LLM, RAG, and Agent Security: Prompt Injection, Tool Permissions, and Boundary-Aware Defense
LLM, RAG, and Agent Security: Prompt Injection, Tool Permissions, and Boundary-Aware Defense

LLM, RAG, and Agent Security: Prompt Injection, Tool Permissions, and Boundary-Aware Defense

The security boundary of an LLM application does not end at the model. RAG documents, system prompts, tool calls, agent memory, external plugins, and human approvals all influence behavior.
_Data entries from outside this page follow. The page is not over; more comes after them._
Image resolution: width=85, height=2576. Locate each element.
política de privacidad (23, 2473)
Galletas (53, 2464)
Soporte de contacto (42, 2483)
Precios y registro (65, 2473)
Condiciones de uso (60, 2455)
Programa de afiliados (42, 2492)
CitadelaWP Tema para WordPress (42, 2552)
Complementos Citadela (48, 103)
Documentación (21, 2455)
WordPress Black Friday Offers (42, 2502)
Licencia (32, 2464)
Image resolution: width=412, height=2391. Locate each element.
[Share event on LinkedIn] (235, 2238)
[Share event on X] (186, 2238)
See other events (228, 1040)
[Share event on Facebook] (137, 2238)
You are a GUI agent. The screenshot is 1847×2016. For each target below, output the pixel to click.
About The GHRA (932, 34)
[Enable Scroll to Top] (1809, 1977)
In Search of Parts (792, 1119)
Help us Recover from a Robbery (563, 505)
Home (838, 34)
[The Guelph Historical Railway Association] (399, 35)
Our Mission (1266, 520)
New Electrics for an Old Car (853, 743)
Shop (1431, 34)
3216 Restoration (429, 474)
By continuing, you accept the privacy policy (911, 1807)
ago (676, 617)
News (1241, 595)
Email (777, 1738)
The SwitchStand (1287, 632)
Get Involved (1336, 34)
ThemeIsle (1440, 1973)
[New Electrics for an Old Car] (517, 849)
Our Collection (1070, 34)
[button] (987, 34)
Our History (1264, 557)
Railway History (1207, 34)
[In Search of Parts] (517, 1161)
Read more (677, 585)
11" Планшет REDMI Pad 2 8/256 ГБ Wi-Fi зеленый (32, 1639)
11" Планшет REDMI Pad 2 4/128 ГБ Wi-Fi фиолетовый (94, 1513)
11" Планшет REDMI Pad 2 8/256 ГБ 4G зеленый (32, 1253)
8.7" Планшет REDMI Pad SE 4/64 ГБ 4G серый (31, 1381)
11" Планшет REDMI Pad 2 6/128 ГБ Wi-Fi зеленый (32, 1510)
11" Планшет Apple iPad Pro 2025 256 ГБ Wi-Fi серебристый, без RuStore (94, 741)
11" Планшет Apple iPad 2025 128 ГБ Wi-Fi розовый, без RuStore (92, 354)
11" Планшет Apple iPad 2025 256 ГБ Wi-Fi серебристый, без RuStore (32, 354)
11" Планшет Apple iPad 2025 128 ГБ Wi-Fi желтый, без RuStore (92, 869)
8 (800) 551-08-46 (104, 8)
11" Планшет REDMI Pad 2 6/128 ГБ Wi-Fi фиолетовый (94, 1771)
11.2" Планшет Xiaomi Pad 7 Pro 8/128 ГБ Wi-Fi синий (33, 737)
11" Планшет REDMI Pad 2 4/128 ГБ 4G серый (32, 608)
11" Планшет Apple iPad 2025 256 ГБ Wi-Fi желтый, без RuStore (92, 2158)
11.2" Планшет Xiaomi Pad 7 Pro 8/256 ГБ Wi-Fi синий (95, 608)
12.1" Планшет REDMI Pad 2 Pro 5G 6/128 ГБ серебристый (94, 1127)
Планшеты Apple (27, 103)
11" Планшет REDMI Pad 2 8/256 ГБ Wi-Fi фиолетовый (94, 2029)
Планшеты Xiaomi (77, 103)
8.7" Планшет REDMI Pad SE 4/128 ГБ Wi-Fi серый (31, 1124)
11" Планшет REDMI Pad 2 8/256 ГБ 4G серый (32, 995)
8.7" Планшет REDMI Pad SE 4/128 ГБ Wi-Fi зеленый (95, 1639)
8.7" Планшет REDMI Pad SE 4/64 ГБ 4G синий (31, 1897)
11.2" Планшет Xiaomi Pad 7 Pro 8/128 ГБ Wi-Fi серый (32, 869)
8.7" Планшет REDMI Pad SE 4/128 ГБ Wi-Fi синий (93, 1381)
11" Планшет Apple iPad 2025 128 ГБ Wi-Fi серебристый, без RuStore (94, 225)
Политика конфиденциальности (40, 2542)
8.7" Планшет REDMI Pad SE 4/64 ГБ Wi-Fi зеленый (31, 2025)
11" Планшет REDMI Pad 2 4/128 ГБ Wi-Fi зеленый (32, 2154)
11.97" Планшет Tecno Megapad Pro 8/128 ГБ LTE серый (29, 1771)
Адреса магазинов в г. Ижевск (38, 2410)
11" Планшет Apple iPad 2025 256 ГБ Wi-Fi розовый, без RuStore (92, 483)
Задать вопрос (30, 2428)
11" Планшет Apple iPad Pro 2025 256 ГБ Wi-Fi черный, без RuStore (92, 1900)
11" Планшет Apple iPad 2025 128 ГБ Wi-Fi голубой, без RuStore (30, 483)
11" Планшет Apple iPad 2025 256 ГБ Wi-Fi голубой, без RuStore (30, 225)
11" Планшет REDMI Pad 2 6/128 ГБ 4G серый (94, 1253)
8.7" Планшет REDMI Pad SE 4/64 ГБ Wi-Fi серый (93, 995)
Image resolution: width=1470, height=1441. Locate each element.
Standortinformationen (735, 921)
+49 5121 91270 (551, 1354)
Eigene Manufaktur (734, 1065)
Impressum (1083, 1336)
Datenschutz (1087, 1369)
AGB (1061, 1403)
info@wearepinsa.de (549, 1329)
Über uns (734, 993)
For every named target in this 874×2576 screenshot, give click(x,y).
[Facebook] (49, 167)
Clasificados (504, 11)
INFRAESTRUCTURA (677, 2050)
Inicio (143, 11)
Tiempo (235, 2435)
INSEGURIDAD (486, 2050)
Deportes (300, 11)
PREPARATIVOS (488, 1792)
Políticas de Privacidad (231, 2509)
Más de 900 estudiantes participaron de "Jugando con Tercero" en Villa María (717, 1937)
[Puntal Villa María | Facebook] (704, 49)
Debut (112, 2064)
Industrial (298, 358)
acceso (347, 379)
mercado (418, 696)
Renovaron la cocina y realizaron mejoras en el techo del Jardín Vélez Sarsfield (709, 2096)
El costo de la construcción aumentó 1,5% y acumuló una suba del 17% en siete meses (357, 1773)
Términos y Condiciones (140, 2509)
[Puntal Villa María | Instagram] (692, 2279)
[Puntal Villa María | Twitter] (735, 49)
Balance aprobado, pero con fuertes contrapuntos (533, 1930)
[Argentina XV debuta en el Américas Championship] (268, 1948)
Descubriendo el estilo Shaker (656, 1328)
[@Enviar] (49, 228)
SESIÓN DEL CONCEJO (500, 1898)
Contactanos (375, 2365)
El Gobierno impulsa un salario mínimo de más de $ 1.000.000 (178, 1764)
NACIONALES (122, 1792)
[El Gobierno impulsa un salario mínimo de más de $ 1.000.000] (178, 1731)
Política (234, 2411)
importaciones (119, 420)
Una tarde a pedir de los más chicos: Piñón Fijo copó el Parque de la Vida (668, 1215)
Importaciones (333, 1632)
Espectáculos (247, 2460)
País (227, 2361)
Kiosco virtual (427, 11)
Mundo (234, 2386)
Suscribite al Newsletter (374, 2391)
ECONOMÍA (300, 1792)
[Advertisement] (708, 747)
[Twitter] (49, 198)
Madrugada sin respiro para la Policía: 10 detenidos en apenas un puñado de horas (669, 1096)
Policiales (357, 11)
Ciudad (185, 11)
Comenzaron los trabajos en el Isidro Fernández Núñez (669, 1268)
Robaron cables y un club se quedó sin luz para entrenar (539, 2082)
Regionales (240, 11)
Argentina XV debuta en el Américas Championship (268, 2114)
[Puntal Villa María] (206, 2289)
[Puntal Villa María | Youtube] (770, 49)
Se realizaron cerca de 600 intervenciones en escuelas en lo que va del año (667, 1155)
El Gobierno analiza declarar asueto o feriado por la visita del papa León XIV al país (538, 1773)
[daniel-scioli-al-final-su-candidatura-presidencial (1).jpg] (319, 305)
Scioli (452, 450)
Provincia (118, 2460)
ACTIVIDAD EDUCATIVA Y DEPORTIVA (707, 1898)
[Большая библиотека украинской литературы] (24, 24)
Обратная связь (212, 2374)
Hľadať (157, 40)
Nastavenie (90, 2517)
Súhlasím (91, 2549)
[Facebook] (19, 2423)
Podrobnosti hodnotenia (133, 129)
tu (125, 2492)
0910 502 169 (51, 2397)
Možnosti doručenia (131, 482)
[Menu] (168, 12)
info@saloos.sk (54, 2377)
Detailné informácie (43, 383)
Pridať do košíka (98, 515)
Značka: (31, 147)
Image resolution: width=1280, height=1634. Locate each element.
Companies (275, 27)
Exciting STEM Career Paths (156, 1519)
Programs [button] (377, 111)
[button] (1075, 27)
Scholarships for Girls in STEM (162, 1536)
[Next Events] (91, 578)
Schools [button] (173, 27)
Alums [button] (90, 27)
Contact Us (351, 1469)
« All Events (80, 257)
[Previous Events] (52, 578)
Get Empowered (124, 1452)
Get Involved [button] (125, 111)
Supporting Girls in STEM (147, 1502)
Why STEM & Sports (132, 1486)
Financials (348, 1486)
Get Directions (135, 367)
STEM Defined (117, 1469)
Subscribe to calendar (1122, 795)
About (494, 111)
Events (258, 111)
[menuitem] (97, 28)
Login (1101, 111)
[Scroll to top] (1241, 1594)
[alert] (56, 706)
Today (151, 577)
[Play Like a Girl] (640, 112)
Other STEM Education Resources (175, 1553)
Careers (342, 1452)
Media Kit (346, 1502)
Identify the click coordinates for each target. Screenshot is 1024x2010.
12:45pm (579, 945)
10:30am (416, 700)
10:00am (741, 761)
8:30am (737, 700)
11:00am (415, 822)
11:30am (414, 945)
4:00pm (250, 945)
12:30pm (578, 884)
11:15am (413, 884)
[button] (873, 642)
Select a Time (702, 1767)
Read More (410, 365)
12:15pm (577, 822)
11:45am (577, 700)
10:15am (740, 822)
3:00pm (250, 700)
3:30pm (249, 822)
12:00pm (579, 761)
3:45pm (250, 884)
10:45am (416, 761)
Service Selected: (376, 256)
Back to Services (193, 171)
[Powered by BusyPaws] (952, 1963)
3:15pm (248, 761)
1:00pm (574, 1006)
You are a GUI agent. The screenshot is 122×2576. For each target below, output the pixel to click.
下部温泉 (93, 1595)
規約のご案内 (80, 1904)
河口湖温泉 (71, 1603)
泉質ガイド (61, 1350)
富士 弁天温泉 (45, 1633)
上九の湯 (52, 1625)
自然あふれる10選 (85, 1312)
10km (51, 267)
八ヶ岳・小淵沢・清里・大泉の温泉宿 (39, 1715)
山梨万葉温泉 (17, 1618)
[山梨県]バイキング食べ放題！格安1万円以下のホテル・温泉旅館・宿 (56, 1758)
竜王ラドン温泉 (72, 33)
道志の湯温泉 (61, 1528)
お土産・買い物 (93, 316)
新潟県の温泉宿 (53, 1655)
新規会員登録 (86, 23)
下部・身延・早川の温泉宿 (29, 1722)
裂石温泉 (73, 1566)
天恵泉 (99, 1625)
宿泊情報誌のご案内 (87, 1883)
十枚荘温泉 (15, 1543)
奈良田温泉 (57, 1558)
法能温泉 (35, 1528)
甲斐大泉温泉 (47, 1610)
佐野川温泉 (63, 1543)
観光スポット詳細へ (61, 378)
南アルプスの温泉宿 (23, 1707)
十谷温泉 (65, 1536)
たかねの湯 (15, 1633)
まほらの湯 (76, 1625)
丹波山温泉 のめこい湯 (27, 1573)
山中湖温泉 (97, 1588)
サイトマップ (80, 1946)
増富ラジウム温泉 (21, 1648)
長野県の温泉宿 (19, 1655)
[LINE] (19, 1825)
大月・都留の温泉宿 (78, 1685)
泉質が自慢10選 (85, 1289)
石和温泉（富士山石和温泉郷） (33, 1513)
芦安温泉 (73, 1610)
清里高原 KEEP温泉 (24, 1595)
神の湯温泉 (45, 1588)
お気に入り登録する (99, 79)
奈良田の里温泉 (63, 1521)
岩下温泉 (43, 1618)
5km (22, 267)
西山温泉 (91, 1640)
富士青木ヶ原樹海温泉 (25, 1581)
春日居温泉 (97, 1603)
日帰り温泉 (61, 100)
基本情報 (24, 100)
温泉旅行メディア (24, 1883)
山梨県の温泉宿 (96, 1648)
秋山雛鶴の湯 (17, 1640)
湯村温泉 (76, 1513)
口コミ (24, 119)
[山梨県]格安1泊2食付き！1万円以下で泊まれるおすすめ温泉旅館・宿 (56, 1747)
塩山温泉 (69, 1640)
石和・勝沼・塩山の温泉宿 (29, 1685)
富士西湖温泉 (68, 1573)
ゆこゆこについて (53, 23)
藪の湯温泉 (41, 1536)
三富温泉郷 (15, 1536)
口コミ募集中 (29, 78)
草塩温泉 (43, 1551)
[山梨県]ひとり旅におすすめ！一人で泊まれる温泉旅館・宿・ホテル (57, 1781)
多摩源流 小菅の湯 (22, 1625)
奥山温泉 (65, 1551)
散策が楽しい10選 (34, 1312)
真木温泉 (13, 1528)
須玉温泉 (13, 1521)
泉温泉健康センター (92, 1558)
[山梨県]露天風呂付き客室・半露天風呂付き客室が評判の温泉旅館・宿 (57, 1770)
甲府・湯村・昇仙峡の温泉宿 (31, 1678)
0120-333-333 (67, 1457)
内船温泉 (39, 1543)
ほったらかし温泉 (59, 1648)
Prompt injection risk appears when untrusted text is treated as high-priority instruction.

This article explains prompt injection, tool permissions, and boundary-aware controls for RAG and agent systems. The lab uses a deterministic toy simulator. It does not call a real LLM, access the network, or include real exploit payloads.

1. Instructions and data must be separated

A secure LLM application should distinguish three content classes:

  • System instruction: developer-defined behavior boundaries and safety policy.
  • User request: the task the user wants completed.
  • External data: RAG retrieval, web pages, email, PDFs, and database results.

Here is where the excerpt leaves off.